Ze voelde haar eigen nietigheid duidelijker dan ooit. Ze was maar een klein levend wezen op deze planeet. Alleen een bundel cellen, niet meer of minder belangrijk dan ieder ander. Ze herinnerde zich dat ze een paar weken geleden bij de bank was geweest, voordat alles verkeerd ging. Ze had in de rij gestaan en had bedacht hoe gevangen ze zich voelde in haar huwelijk met William, toen er plotseling een vrouw had geschreeuwd en Francesca zich bewust was geworden van een flapperend geluid boven zich. Een duif was de bank in gevlogen en vloog in paniek door de zaal.

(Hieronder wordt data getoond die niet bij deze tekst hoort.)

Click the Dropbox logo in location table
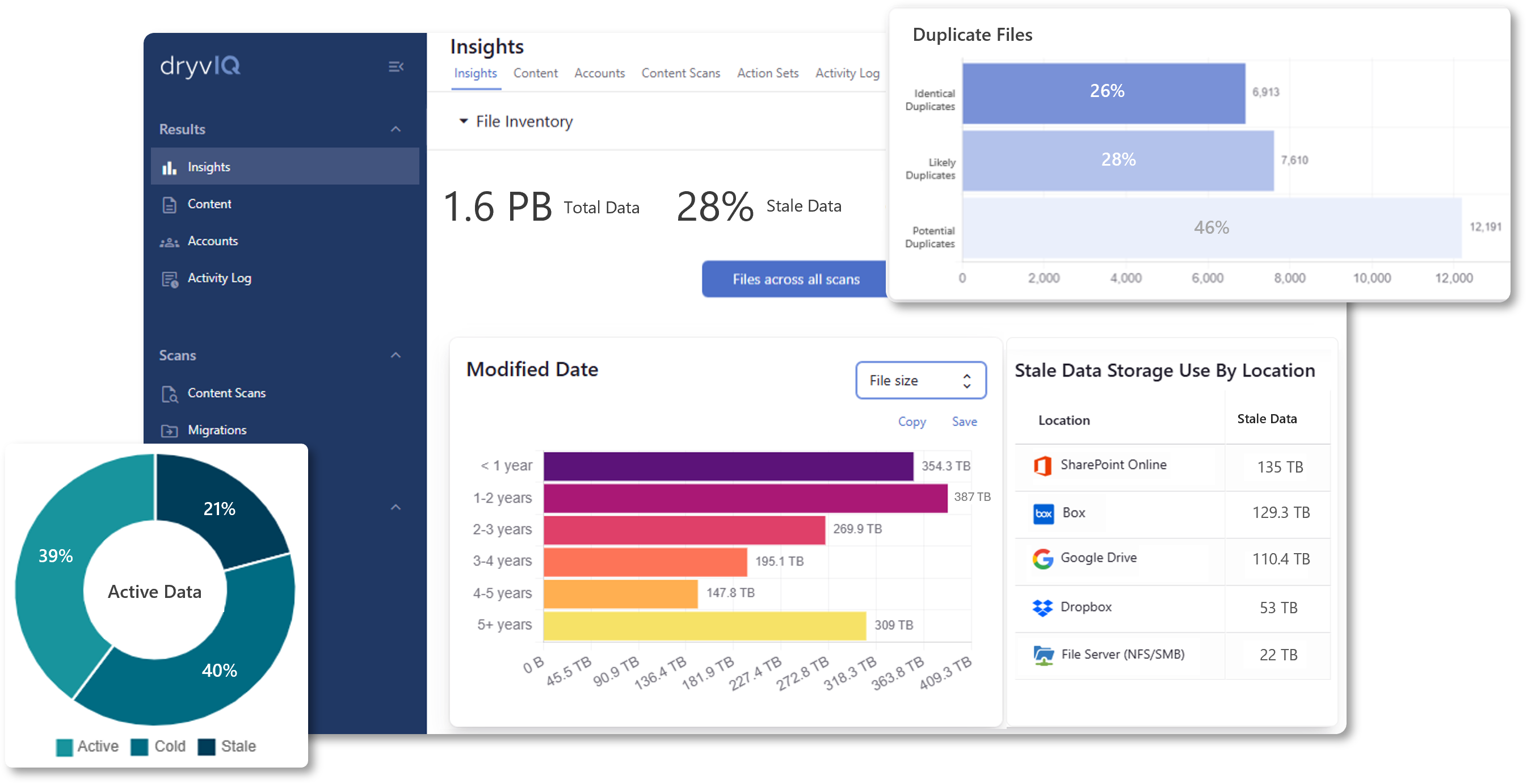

Plotseling was hij met een misselijkmakende bonk tegen het raam gevlogen en was bewusteloos op de grond gevallen. Sommige klanten lachten. Een vrouw had gezegd: ‘Wat walgelijk. Breng hem naar buiten.’ Francesca had geschokt gezien hoe de arme vogel overeind krabbelde en opnieuw tegen het raam vloog. Op dat moment wist Francesca precies hoe de vogel zich voelde. Gevangen. In staat om de buitenwereld en de vrijheid achter het raam te zien, maar niet in staat om er te komen. Hij vernietigde zichzelf bij zijn pogingen, maar hij was absoluut vastbesloten om vrij te zijn.

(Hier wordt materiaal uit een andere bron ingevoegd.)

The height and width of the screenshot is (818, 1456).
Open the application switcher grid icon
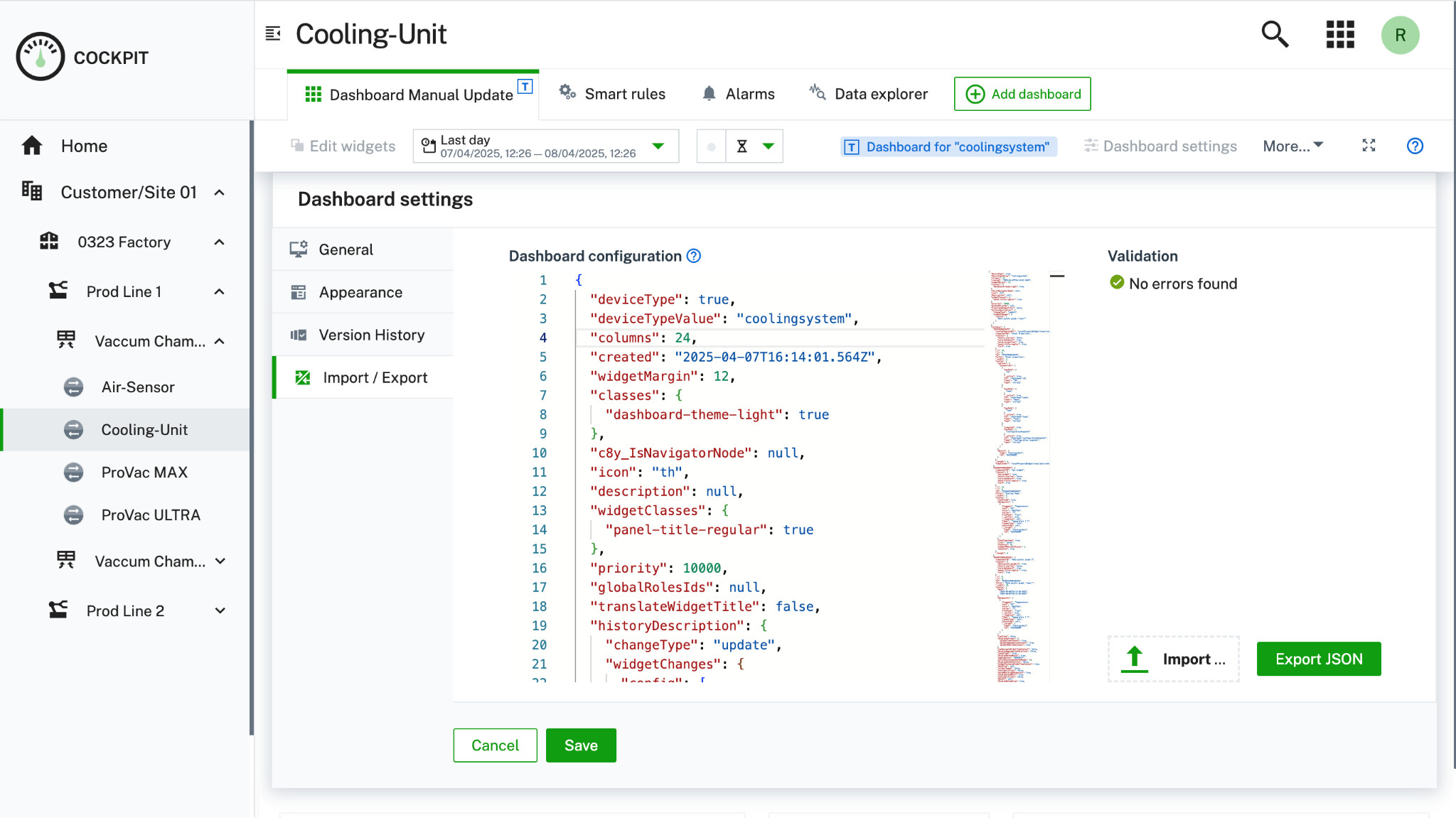pos(1340,34)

Terwijl iedereen toekeek, was Francesca naar de vogel gelopen en had hem opgepakt. Hij was nog warm, maar ze had er geen idee van of hij nog ademde.
‘Raak hem. niet aan, mevrouw,’ had een oudere man tegen haar gezegd. ‘Duiven zijn schadelijk. Ze dragen ziekten bij zich.’
Francesca had hem genegeerd. Ze had de vogel voorzichtig naar buiten gedragen, was op een bank gaan zitten en had zijn veren gestreeld in de hoop dat hij bij zou komen. Langzaam was de vogel gaan bewegen. Francesca had recht in zijn zwarte kraalogen gekeken. ‘Hier heb je je vrijheid, vogeltje. Je hebt er recht op,’ had ze gezegd. Daarna had ze de duif in de lucht gegooid en verwonderd toegekeken hoe hij wegvloog. De duif vloog twee cirkels rond haar hoofd voordat hij over de daken wegvloog en voor altijd verdween.
Francesca wilde dat iemand haar zou oppakken en zou redden. Ze vloog al jarenlang tegen het raam en ze was hier geëindigd – bang en alleen. Haar vader had haar altijd het gevoel gegeven dat ze onoverwinnelijk was. Hij had haar laten geloven dat niets haar kon raken omdat ze een LaFata was. Hij had ongelijk gehad. Het enige dat hij had gedaan was een glazen barrière tussen zijn familie en de rest van de wereld bouwen, en nu was het glas gebarsten en lag het in splinters op de grond. De LaFata’s waren niet speciaal. Ze waren niet belangrijker dan andere families. Ze hadden geluk gehad, dat was alles. En nu was dat geluk verdwenen.